* [Goal of the exercise]:
Transcribe only what runs from the line containing "You are a computer-use" through the end of the listing, line for line and exactly, and omit the pictures.

* [Task inputs]:
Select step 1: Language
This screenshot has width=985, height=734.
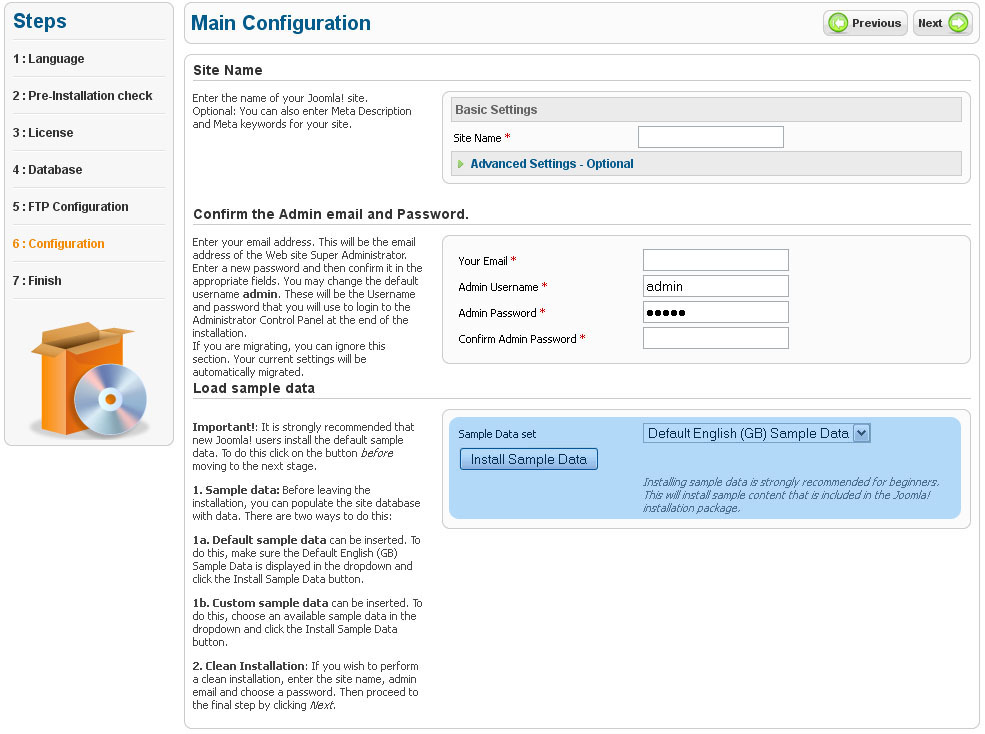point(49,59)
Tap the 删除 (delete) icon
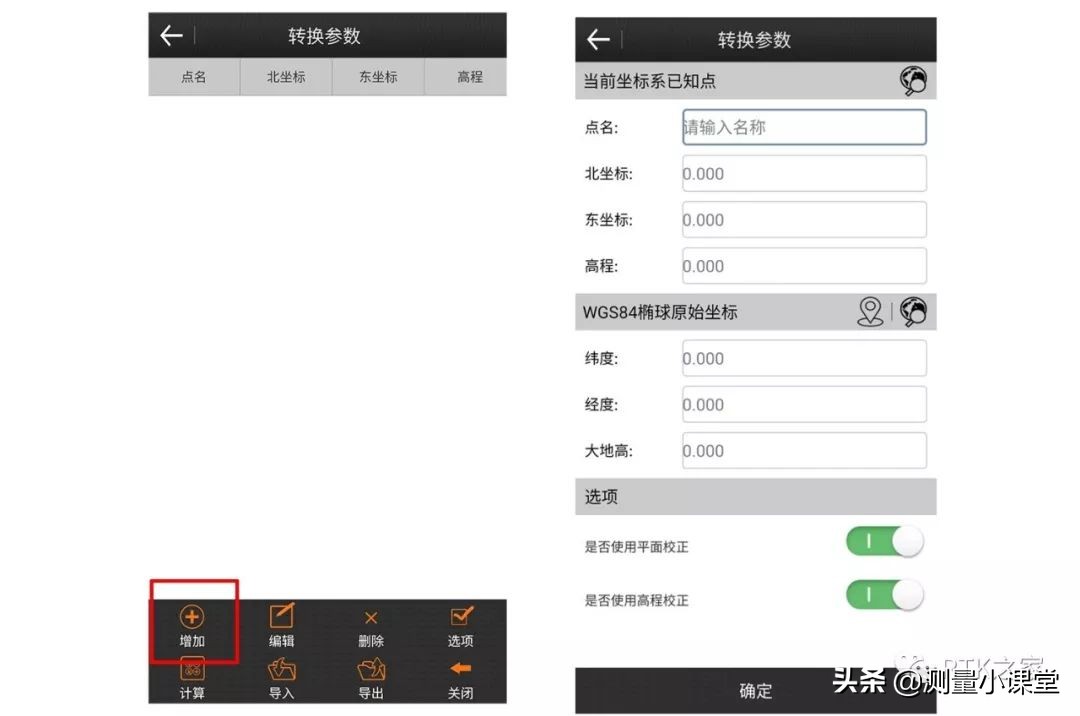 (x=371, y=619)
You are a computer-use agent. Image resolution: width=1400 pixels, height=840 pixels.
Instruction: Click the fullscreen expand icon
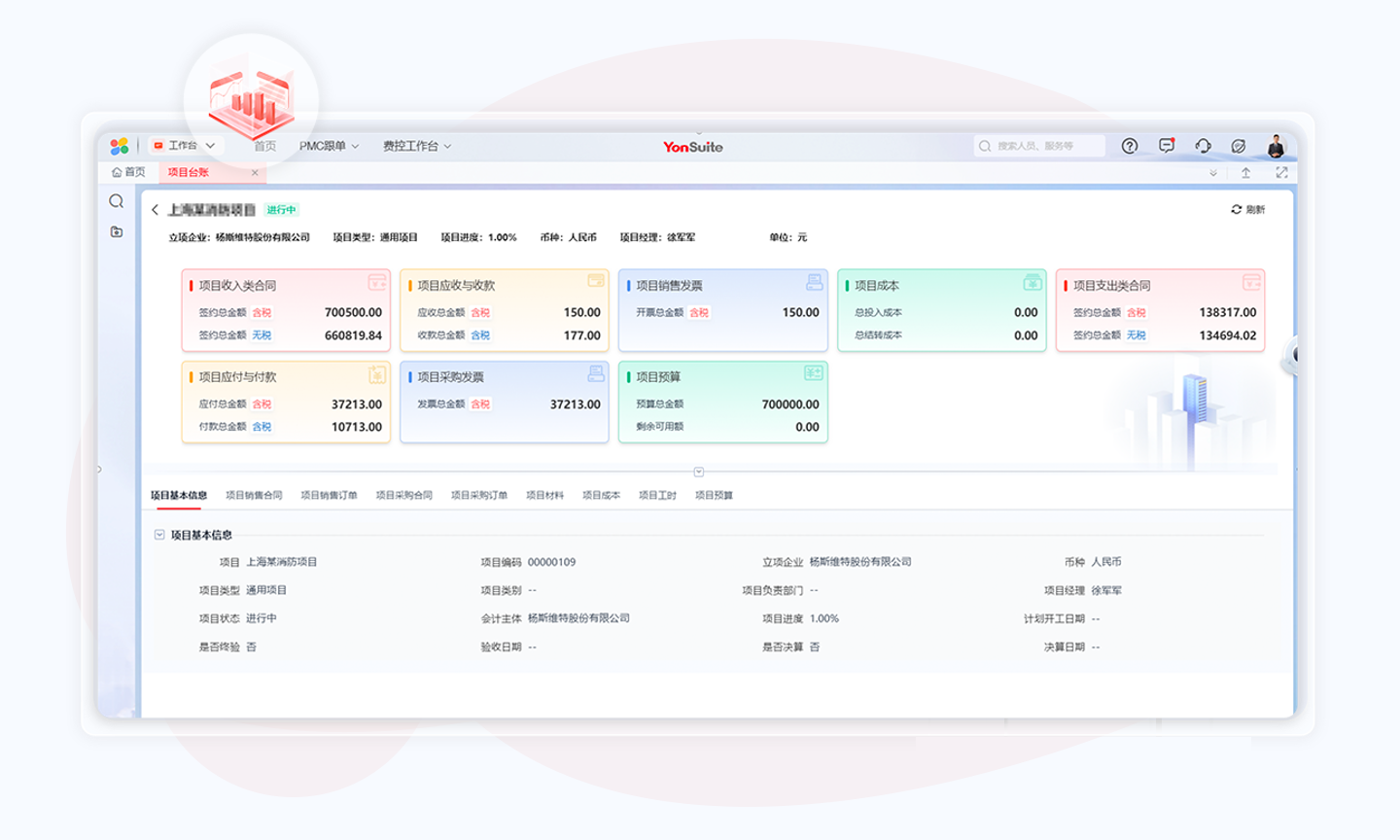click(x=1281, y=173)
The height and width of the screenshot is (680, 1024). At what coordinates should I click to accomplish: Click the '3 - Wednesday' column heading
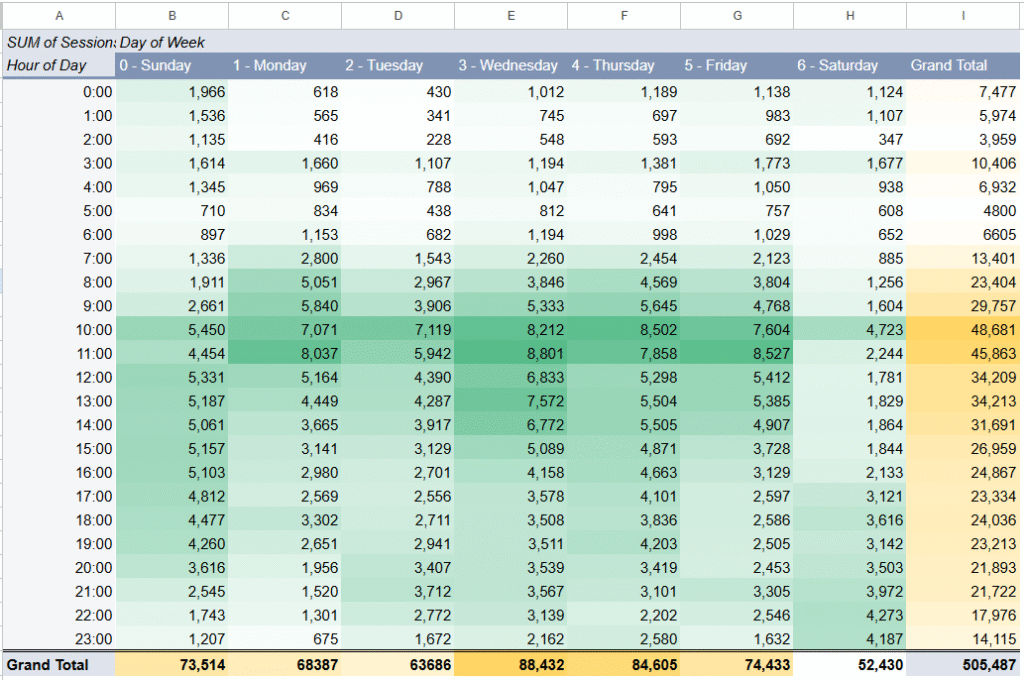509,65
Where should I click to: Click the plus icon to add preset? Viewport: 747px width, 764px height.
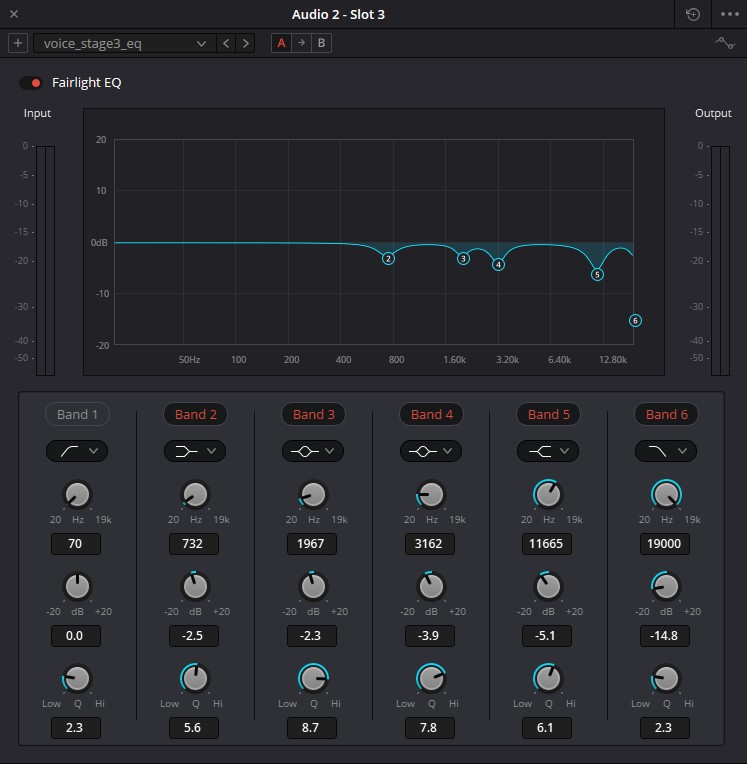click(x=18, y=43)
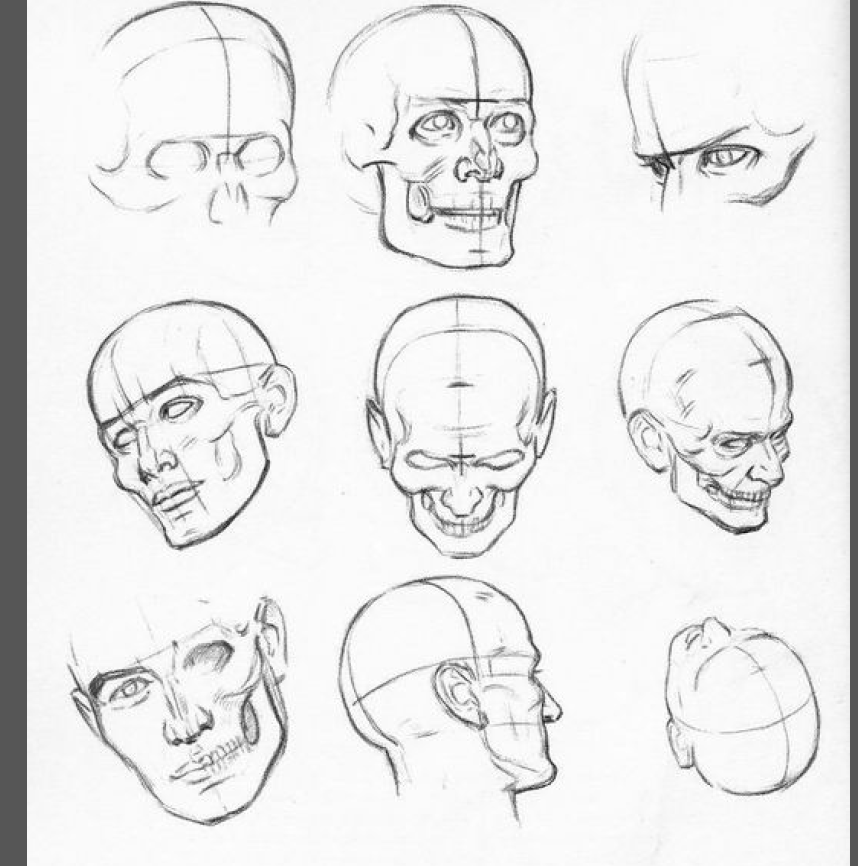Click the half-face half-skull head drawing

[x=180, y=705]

* [Solution]:
You are a computer-use agent. Image resolution: width=1400 pixels, height=840 pixels.
Instruction: Click the fullscreen expand icon
click(x=1281, y=173)
The height and width of the screenshot is (680, 1024). At what coordinates should I click to accomplish: Click the '3 - Wednesday' column heading
509,65
Where should I click to: Click the plus icon to add preset? Viewport: 747px width, 764px height.
click(x=18, y=43)
Click the half-face half-skull head drawing

[x=180, y=705]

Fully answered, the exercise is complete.